TASK PROMPT:
Reproduce the court excerpt on the will word for word, starting at "This is obviously" and ending after "bequeathed to her.".

Now, it must at once be stated that the reasoning of the lower appellate Court that the will in question did not create life interest in favour of appellant no.1 only because in the earlier part of the will she was described to be the owner of the residue 1/3rd share of property, cannot be sustained. On a conjoint reading of the will, it has to be held that the testator did not confer full ownership of 1/3rd interest in the suit land to his daughter-appellant no.1 but only conferred a life interest in the property to her. Section 88 of the Indian Succession Act, 1925 provides as follows: 88. The last of two inconsistent clauses prevails.- Where two clauses of gifts in a will are irreconcilable, so that they cannot possibly stand together, the last shall prevail.
This is obviously on the principle that the last clause represents the latest intention of the testator. It is true that in the earlier part of the will, the testator has stated that his daughter-Balwant Kaur shall be the heir, owner and title-holder of his entire remaining moveable and immovable property but in the later part of the same will he has clearly stated that on the death of Balwant Kaur, the brothers of the testator shall be the heirs of the property. This clearly shows that the recitals in the later part of the will would operate and make appellant no.1 only a limited estate holder in the property bequeathed to her.

DATASET CONTENT:
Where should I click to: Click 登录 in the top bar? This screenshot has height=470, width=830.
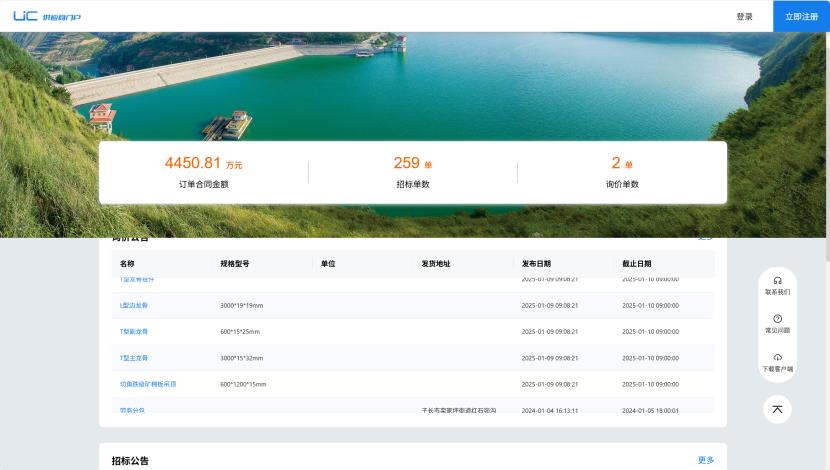[744, 16]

RESPONSE:
This is obviously on the principle that the last clause represents the latest intention of the testator. It is true that in the earlier part of the will, the testator has stated that his daughter-Balwant Kaur shall be the heir, owner and title-holder of his entire remaining moveable and immovable property but in the later part of the same will he has clearly stated that on the death of Balwant Kaur, the brothers of the testator shall be the heirs of the property. This clearly shows that the recitals in the later part of the will would operate and make appellant no.1 only a limited estate holder in the property bequeathed to her.